FROM ALLIANCE FOR ANIMALS: Alert to AFA members and supporters and concerned citizens in Dane County:
If you have the opportunity, please attend and show your support for
limiting publicly-owned property open to trapping.
While we oppose trapping everywhere, we believe this is a step in the
right direction and allows the county to set a precedent that could
be important if and when the state requirement is overturned.
Dane County Park Commission
Date and Time: Wednesday, January 23, 2013, 5:30 pm
Location: Lyman F. Anderson Agriculture & Conservation Center
5201 Fen Oak Drive – Conference A-B
Madison, WI 53718
Wisconsin State Journal article below:
Calling the practice cruel and inhumane, a Dane County supervisor Wednesday night will unveil a proposal to reduce the amount of county-owned land available for trapping.

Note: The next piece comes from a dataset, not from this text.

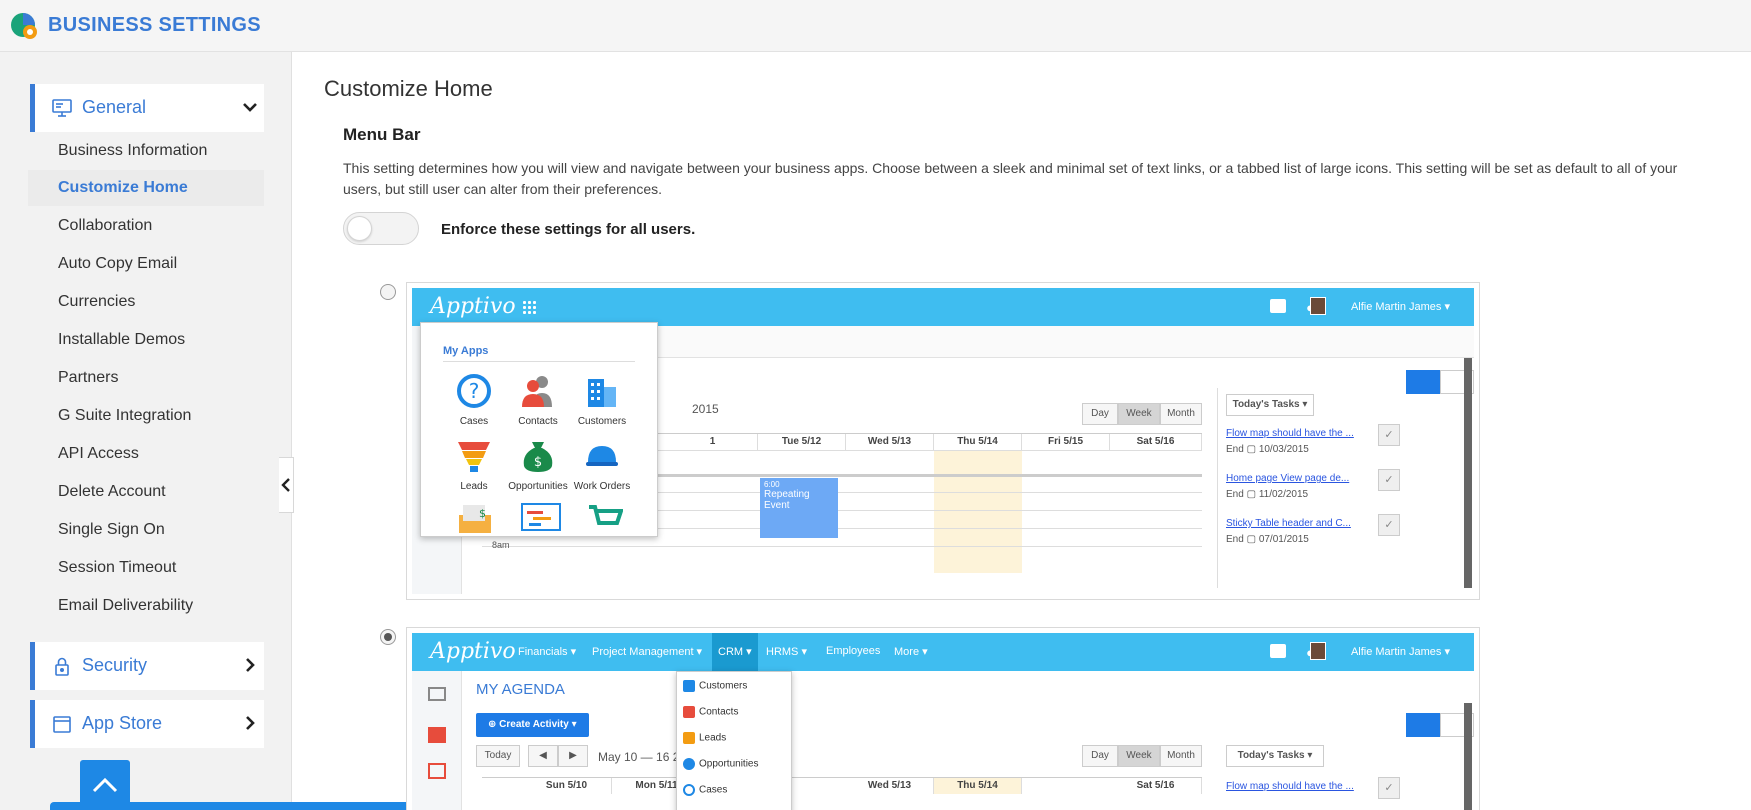  Describe the element at coordinates (1468, 756) in the screenshot. I see `preview-scrollbar` at that location.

Sup. Cynda Solberg, District 36, wants to limit trapping to county land bought with the help of state Stewardship funds that make hunting and trapping a requirement as part of the purchase agreement. The proposal, which will be introduced to the Parks Commission on Wednesday night, could remove up to 345 of the county’s 1,871 acres in wildlife areas that are currently open to trapping, according to the county’s most recent statistics.
“If I had my way I would like to see it banned completely,” said Solberg. “But realistically this is the best we can do.”
The plan would require County Board approval.
Solberg said she was the lone dissenter last year when the board approved accepting state Stewardship funds to help pay for a 25-acre addition to McCarthy Park near Cottage Grove. The use of Stewardship money — a state source many local governments tap to expand or buy new land for parks — made McCarthy the first recreational park in the county to allow trapping.
At about the same time, the state Legislature passed a bill that strengthened rules allowing trapping and hunting on public land purchased with Stewardship money.
Solberg said traps “torture” animals and also endanger young children and pets. Although reports of pets killed or children injured in traps over the past few years are rare, she called them accidents waiting to happen.
“The argument is that traps are not in (recreational) areas. But I ask those people, ‘Do you have children? They never stay where they are supposed to,'” Solberg said. “It’s not reasonable to say it will only trap what it’s intended for. It’s like playing with fire. Why wait for something to happen?”
Mark Peters, a district director for the Wisconsin Trappers Association, said the broad trapping rights granted by the state constitution may only be limited by reasonable restrictions.
“I understand that certain areas should not be open, but there are areas that are county-owned that are open right now that are not causing problems for anybody,” he said.
But Solberg said it’s difficult to thoroughly enforce the law requiring trappers to check their traps daily. She added that she has heard too many stories of animals stuck in traps for days waiting for the trappers to show up and kill them.
“We have no idea where these traps really are. It’s impossible to oversee something like that,” Solberg said. “All these rules are great, but I don’t buy it that they can be checked up on.”
Peters said trappers do a good job of policing themselves. “There are always a few people who violate the rules, but, by far, the vast majority of trappers are trying to do it the right way, ethically and staying within the regulations, sometimes way beyond the regulations, to avoid potential problems,” Peters said.
Peters said approved traps will not kill pets or injure children. He added trapping is used today in city and county parks to control wildlife populations that are damaging public lands and creating public health risks.
A differing opinion was offered by Rick Bogle, a spokesman for the animal rights group Alliance for Animals that Solberg said asked her to sponsor the amendment. “Wild populations just aren’t running amok,” said Bogle.
Bogle called Solberg’s amendment a step in the right direction. “A very few of us want to go out and set traps, leave them there for a period of time until they come back and kill the animals trapped in them and make money selling their pelts,” he said. “That tiny fraction has completely been allowed to trump the concerns of a much larger, majority opinion. I don’t think it’s at all fair that the state forces communities to do this. We think the mandate is biased and undemocratic.”